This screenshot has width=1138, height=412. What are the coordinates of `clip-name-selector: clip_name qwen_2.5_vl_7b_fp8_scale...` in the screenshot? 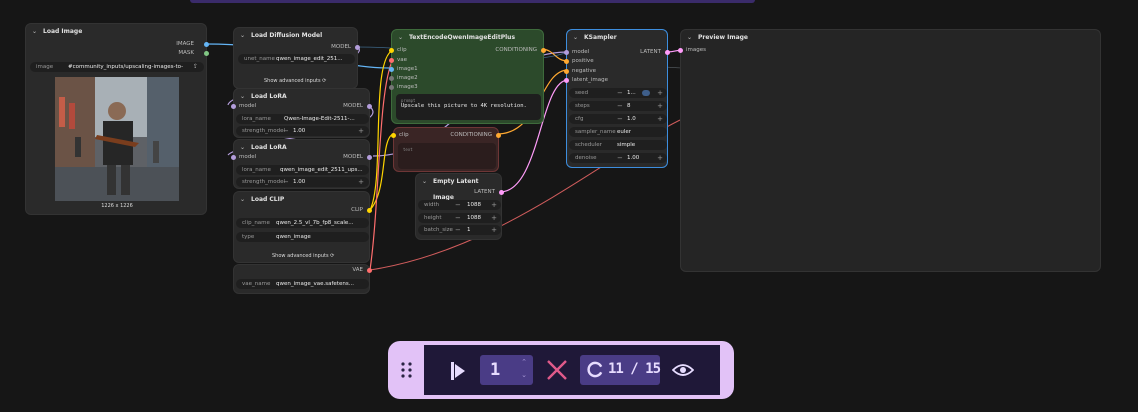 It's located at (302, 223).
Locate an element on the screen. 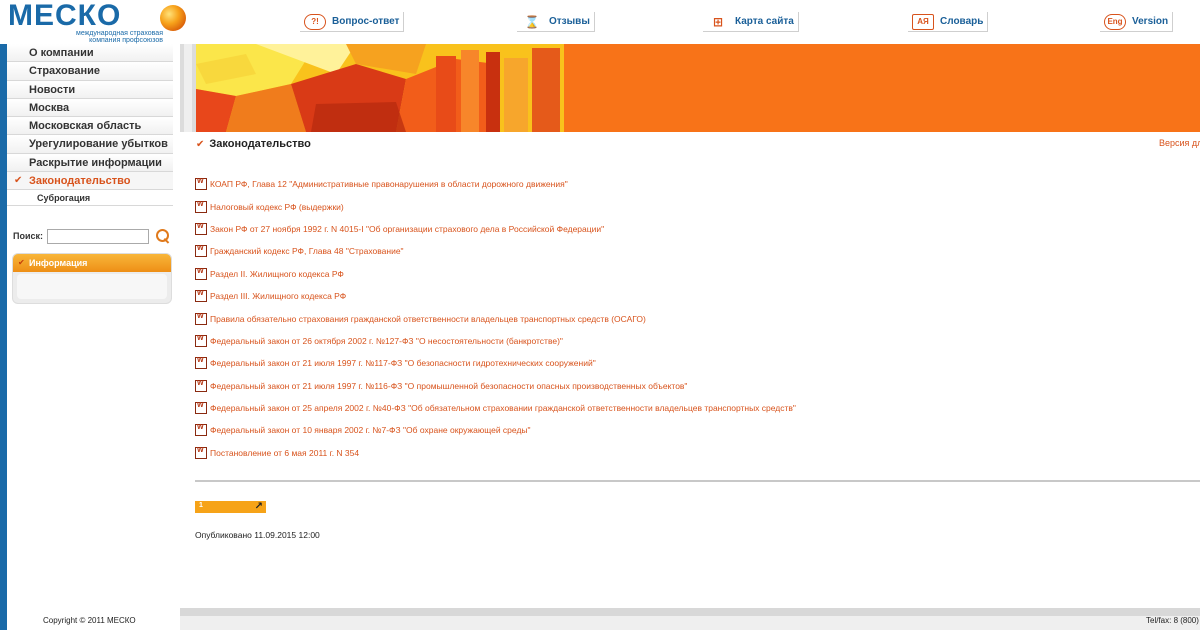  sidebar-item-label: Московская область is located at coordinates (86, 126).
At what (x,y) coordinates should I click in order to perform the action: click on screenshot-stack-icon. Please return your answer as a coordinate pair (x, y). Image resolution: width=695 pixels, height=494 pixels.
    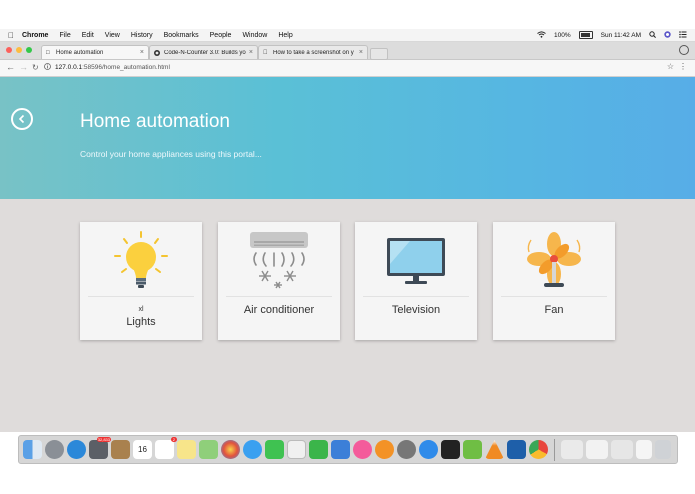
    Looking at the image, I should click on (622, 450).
-.-.-
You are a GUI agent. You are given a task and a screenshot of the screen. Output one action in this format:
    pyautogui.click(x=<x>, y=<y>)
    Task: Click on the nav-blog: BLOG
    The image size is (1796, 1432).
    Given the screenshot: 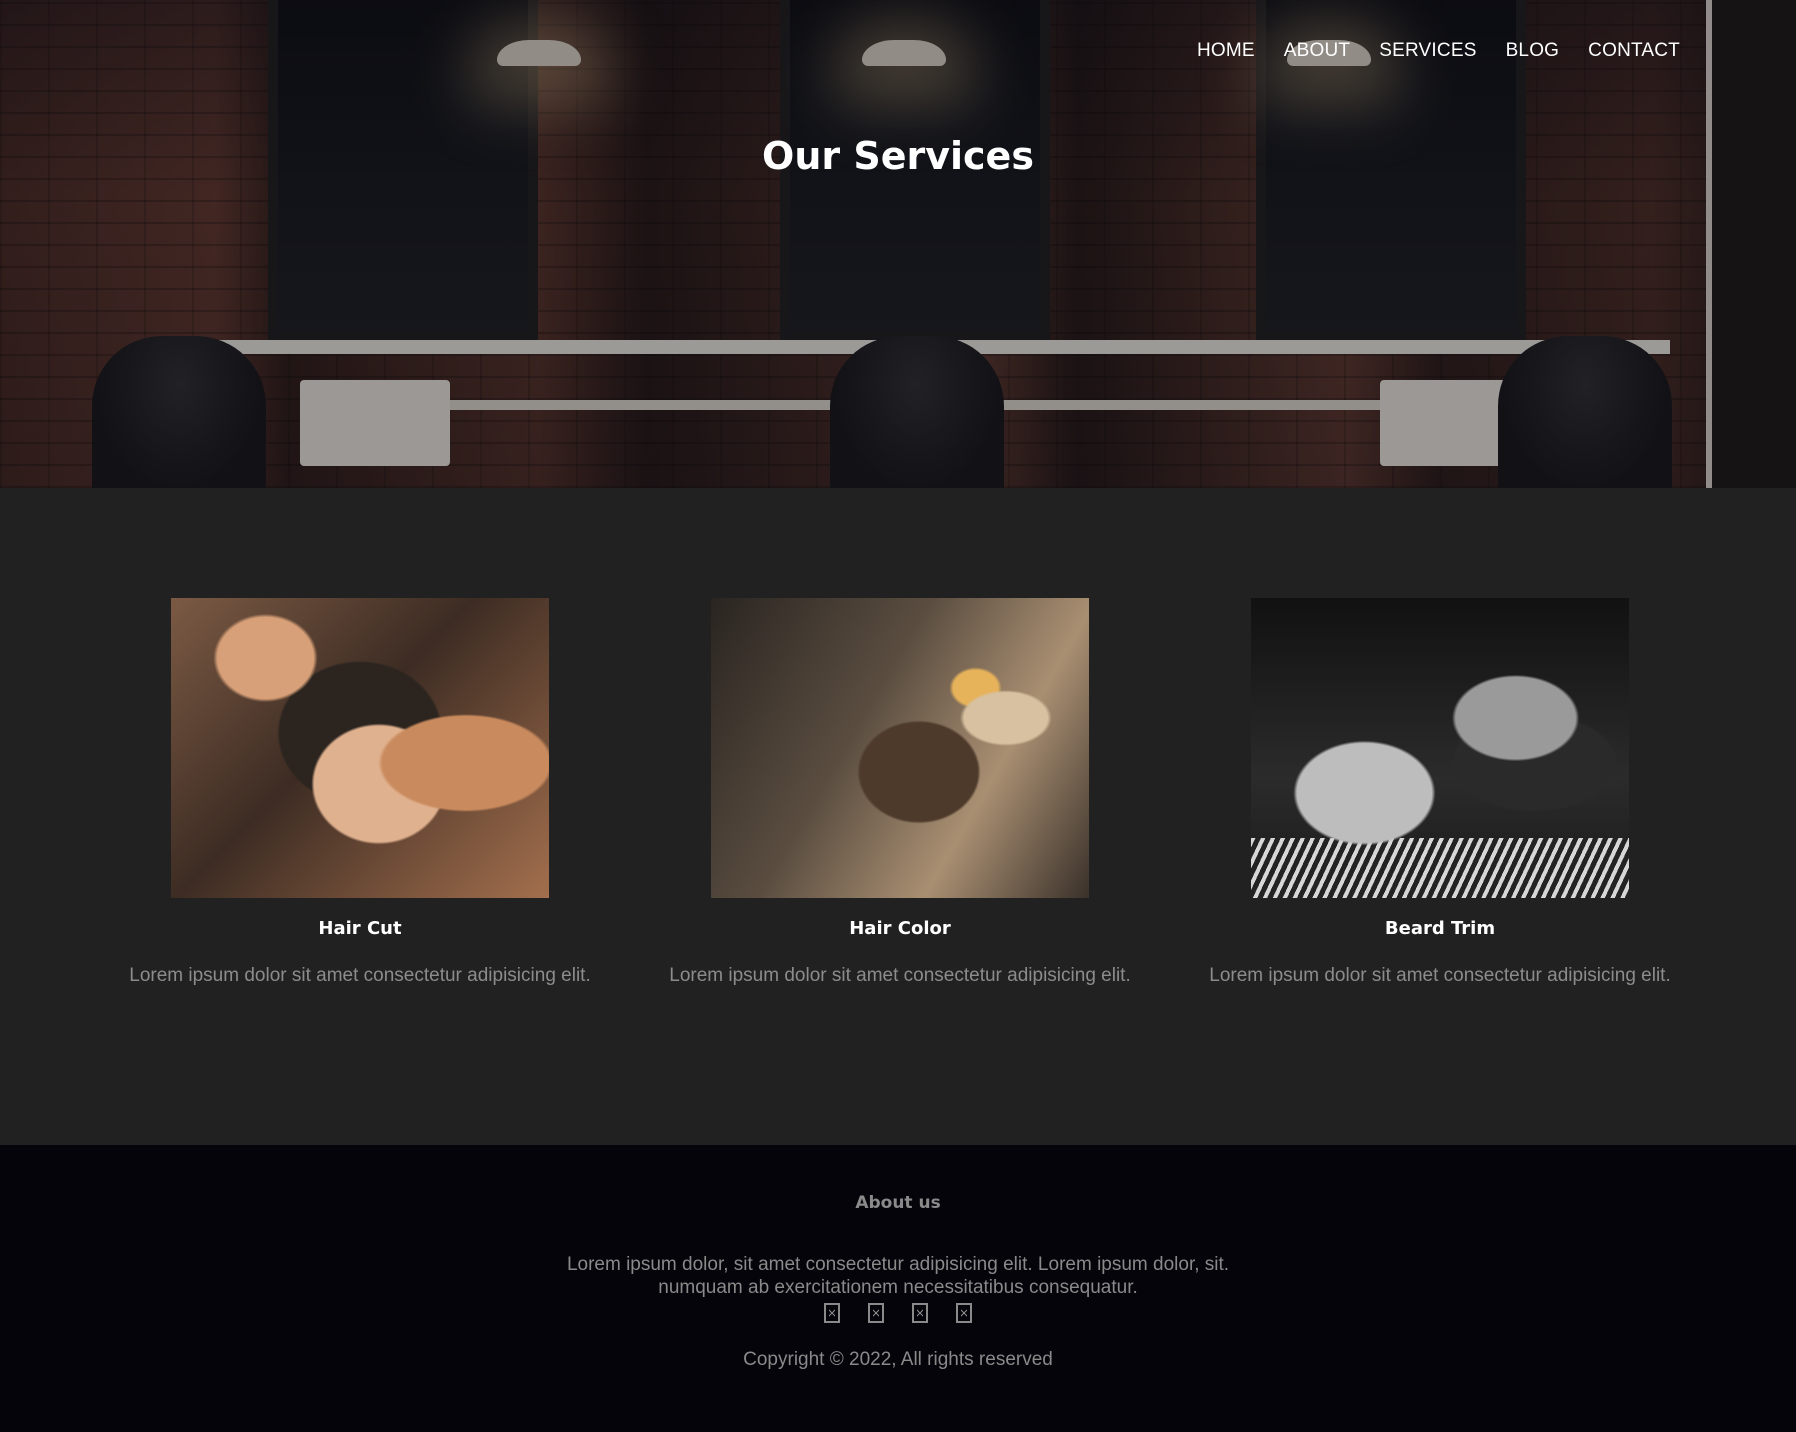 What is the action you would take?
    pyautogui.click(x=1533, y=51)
-.-.-
**Prompt**
Give everything from the row containing "At what (x,y)" down to the row containing "Looking at the" as a JSON list of strings, one per row, leaving out blank rows and any pictures.

**Response to this task**
[
  "At what (x,y) coordinates should I click in order to perform the action: click on screenshot-stack-icon. Please return your answer as a coordinate pair (x, y). Image resolution: width=695 pixels, height=494 pixels.",
  "    Looking at the image, I should click on (622, 450)."
]